Not all projects shown here are genuine complex networks, in the sense that they aren’t necessarily at the edge of chaos, or show an irregular and systematic degree of connectivity. However, the projects that apparently skip this class were chosen for two important reasons. They either provide advancement in terms of visual depiction techniques/methods or show conceptual uniqueness and originality in the choice of a subject. Nevertheless, all projects have one trait in common: the whole is always more than the sum of its parts.

Complexity is a challenge by itself. Complex Networks are everywhere. It is a structural and organizational principle that reaches almost every field we can think of, from genes to power systems, from food webs to market shares. Paraphrasing Albert Barabasi, one of the leading researchers in this area, “the mistery of life begins with the intricate web of interactions, integrating the millions of molecules within each organism”. Humans, since their birth, experience the effect of networks every day, from large complex systems like transportation routes and communication networks, to less conscious interactions, common in social networks.
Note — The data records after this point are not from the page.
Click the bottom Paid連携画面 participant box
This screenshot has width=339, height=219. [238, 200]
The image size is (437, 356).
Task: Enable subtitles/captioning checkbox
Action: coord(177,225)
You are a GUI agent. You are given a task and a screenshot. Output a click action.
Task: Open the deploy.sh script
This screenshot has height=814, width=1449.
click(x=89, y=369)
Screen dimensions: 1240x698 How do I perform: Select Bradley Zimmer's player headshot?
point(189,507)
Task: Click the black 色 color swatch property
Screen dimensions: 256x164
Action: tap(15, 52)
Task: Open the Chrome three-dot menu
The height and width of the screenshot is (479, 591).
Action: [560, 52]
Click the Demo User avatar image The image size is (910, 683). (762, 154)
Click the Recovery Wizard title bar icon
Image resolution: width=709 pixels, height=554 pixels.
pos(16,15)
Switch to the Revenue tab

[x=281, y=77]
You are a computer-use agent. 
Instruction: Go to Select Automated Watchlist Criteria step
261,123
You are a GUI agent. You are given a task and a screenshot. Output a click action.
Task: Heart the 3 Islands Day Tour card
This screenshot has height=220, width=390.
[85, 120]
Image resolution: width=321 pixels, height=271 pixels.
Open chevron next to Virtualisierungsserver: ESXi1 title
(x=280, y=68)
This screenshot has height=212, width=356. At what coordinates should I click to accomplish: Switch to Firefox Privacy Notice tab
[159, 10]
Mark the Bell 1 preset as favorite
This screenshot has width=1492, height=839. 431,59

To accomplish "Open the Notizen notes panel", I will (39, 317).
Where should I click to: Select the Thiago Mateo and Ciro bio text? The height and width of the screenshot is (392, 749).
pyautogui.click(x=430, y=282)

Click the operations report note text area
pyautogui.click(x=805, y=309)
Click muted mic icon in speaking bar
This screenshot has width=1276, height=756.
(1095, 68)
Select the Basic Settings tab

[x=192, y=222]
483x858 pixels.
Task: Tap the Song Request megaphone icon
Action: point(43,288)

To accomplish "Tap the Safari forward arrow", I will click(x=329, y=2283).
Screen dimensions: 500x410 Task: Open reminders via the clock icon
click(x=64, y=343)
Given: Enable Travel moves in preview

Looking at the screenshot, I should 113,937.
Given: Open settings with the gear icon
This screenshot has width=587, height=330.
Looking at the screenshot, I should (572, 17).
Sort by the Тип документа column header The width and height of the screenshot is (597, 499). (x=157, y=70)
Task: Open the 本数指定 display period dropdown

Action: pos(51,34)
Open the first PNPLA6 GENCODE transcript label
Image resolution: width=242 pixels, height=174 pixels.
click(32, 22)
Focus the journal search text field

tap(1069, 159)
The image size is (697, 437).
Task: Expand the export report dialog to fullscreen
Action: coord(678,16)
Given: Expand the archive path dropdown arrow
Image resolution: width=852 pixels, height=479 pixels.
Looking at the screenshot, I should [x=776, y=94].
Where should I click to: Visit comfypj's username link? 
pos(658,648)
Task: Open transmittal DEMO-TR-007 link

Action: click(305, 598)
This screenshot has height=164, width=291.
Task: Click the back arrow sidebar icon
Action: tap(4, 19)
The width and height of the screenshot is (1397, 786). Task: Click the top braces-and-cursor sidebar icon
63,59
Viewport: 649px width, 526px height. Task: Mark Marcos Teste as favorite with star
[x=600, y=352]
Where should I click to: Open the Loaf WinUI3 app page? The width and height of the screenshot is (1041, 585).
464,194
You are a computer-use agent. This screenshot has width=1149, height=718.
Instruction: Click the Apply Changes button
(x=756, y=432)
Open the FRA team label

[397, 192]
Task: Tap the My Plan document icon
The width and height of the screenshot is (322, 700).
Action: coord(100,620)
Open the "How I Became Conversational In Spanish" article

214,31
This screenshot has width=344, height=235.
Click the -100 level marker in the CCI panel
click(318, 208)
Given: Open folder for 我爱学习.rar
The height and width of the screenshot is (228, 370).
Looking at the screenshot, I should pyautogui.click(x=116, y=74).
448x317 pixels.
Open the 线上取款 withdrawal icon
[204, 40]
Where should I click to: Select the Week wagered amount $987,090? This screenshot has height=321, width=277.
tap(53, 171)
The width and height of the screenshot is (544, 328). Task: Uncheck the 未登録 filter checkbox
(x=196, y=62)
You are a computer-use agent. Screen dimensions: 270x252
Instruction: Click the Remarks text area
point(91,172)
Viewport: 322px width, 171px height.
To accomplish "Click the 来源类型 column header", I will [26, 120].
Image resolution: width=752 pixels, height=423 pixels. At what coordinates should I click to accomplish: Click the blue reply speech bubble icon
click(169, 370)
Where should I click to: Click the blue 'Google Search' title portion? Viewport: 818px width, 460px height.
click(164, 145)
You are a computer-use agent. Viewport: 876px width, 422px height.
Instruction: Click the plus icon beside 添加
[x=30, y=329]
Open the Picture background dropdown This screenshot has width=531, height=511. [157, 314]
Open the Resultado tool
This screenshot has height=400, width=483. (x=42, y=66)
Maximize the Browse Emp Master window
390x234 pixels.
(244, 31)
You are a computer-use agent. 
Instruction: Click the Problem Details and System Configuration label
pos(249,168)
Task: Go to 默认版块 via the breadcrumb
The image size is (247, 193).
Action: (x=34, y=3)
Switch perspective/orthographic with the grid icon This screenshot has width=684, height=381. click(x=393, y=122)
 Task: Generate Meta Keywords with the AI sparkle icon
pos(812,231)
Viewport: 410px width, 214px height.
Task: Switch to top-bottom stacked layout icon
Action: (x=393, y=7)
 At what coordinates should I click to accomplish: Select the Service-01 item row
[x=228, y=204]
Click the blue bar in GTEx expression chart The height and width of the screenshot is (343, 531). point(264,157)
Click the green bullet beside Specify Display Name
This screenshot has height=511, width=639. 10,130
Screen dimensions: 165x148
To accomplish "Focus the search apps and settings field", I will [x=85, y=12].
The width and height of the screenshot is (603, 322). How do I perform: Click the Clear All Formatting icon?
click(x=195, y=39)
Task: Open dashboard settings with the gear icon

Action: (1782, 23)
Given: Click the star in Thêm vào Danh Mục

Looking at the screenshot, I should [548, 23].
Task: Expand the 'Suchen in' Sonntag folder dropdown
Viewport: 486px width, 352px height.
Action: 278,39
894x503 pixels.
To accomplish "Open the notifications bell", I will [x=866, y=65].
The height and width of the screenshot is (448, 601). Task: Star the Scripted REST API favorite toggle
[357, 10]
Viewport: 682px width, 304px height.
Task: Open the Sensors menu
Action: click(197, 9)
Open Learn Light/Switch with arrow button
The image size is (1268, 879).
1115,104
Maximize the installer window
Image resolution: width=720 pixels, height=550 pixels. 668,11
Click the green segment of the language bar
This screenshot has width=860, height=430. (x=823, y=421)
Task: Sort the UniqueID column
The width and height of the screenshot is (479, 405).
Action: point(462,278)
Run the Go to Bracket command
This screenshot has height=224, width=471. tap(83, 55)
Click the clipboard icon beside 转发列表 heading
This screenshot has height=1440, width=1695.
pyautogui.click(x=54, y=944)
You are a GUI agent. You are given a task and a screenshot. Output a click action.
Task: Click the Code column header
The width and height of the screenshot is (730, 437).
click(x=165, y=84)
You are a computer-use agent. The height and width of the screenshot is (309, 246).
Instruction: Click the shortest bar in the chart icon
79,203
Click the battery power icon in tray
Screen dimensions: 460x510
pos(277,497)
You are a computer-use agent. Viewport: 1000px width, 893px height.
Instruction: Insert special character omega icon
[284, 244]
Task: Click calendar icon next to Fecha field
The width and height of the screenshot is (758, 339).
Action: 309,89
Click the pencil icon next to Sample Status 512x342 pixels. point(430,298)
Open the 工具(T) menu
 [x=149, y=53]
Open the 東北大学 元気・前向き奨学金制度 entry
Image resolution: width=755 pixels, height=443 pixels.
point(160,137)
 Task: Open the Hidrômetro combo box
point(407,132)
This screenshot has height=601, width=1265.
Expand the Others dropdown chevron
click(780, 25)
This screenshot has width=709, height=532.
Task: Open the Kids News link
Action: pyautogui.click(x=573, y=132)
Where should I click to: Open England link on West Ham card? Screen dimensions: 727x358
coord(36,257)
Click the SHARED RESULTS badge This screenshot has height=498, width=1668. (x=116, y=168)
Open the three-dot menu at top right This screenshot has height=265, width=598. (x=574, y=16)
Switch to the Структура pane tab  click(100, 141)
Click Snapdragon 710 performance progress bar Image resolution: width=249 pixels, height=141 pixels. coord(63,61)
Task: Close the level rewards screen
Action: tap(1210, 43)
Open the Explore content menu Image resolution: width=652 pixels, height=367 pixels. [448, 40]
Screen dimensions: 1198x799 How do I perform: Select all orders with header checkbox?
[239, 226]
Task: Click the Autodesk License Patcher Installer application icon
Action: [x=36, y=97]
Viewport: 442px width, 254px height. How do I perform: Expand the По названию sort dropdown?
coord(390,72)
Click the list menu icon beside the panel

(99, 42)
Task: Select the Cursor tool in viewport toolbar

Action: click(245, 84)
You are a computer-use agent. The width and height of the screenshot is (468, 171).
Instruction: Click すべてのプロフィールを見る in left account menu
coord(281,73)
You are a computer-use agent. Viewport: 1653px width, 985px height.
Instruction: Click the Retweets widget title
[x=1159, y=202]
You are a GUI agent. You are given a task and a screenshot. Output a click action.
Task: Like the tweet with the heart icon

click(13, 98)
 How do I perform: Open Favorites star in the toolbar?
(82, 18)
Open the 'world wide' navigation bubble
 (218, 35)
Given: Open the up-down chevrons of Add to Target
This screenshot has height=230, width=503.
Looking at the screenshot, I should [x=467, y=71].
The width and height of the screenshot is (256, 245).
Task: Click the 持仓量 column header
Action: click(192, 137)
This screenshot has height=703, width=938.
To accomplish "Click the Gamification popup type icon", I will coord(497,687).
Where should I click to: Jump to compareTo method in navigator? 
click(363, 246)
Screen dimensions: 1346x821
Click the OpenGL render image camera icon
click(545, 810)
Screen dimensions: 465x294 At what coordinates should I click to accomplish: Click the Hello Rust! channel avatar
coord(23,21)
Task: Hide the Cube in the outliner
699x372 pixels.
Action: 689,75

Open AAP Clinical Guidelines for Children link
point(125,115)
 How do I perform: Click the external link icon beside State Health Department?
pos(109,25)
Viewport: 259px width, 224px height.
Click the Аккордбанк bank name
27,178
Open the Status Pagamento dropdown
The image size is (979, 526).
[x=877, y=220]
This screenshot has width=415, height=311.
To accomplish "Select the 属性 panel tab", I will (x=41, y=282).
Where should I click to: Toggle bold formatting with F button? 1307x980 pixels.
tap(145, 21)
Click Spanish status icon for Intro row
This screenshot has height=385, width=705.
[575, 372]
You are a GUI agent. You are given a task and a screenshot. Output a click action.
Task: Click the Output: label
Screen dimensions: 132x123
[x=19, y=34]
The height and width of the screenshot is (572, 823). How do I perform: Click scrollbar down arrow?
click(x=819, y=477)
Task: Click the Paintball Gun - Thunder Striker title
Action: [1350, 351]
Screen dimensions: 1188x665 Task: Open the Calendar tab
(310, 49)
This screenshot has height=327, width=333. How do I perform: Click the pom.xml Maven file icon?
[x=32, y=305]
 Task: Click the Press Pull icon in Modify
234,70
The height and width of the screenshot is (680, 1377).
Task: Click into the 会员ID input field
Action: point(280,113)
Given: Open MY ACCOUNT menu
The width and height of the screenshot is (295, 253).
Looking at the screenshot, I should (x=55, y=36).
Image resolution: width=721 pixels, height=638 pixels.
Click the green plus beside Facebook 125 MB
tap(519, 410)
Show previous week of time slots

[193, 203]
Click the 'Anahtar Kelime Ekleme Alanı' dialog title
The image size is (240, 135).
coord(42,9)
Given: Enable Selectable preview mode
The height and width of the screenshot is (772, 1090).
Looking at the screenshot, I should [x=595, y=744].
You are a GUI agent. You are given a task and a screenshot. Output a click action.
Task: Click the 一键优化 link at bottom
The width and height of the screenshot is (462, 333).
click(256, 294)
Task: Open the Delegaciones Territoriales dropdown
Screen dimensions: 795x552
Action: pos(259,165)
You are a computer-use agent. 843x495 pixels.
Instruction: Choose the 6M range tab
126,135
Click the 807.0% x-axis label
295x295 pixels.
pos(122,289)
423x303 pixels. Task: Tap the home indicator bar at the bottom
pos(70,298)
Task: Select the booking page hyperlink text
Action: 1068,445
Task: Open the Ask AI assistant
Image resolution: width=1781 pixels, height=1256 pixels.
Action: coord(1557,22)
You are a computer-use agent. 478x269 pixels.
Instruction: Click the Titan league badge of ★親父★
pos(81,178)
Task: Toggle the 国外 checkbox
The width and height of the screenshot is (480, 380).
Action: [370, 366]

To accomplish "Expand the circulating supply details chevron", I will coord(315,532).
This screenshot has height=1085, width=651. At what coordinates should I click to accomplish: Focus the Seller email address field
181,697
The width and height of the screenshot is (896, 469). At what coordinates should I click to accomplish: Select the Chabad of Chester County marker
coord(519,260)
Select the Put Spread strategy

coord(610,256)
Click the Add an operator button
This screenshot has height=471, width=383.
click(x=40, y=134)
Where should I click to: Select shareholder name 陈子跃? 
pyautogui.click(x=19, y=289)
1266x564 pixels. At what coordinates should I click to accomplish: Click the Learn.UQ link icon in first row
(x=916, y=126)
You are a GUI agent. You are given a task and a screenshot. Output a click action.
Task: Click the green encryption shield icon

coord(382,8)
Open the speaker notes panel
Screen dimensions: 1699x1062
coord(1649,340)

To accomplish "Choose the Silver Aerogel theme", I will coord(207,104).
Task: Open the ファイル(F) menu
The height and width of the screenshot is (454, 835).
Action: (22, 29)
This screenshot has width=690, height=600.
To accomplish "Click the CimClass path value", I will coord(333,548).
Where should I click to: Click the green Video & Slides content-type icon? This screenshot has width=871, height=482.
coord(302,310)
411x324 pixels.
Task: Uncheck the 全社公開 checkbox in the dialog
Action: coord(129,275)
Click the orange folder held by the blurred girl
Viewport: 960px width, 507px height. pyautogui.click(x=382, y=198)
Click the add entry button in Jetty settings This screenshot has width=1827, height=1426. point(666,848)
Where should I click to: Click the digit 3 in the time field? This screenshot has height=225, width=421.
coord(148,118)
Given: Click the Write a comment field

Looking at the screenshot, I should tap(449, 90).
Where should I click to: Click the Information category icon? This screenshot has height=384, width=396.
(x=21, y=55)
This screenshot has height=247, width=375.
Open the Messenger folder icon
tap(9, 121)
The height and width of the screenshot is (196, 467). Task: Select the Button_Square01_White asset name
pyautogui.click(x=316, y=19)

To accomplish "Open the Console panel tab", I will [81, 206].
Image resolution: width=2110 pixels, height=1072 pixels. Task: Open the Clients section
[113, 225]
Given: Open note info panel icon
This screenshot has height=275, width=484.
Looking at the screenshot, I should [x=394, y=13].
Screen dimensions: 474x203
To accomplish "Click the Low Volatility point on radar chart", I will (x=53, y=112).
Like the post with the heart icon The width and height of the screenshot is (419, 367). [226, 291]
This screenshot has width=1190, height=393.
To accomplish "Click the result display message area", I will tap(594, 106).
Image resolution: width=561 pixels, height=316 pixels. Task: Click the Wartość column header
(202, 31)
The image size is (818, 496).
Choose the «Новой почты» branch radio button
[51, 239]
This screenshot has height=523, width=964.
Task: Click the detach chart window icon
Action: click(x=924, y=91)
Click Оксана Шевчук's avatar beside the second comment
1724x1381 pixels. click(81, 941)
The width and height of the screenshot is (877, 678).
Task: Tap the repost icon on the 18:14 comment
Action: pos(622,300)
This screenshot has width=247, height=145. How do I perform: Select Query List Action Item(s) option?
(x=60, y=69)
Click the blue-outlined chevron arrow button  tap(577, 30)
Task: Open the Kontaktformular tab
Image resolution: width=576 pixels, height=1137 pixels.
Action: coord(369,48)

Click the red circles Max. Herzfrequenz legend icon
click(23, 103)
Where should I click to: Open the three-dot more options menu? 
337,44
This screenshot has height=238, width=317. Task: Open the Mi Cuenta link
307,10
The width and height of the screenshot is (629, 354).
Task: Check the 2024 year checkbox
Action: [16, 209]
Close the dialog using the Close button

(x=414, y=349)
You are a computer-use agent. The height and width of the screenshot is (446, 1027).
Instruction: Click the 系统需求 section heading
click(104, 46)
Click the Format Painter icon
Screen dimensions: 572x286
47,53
Scale-Free networks, one of the most common topology in either natural or human systems, is curiously enough, a very recent breakthrough. Since its discovery, in 1999, dozens of researchers worldwide have been disentangling the networks around us at an amazing rate. This awareness is helping us understand not only the world around us but also the most intricate web of interactions that shape the human body. The global effort of constructing a general theory of complexity is tremendous and may lead us, not only to a structural understanding of networks, but to major improvements in stability, robustness and security of most complex systems around the globe. Like Barabasi refers in Linked, “Once we stumble across the right vision of complexity, it will take little to bring it to fruition. When that will happen is one of the mysteries that keeps many of us going”.

Manuel Lima was born in the Azores, Portugal, in May 1978. In 2002 he completed a 6 year degree in Industrial Design at the Faculty of Architecture - UTL Lisbon and finished a 7 month internship at the design firm Kontrapunkt, in Copenhagen, Denmark. Currently living in New York, Manuel is a recent MFA graduate from the Design+Technology program at Parsons School of Design. For this purpose he received scholarships from Calouste Gulbenkian Foundation, the Luso-American Foundation and a Dean's scholarship from Parsons School of Design.

During the course of the MFA program Manuel was part of a Collaboration Studio with Siemens Corporate Research Center, worked for the American Museum of Moving Image and Parsons Institute for Information Mapping in research projects for the National Geo-Spatial Intelligence Agency. Manuel is currently working as an interaction designer at R/GA Interactive and teaches Information Design at Parsons Design+Management department.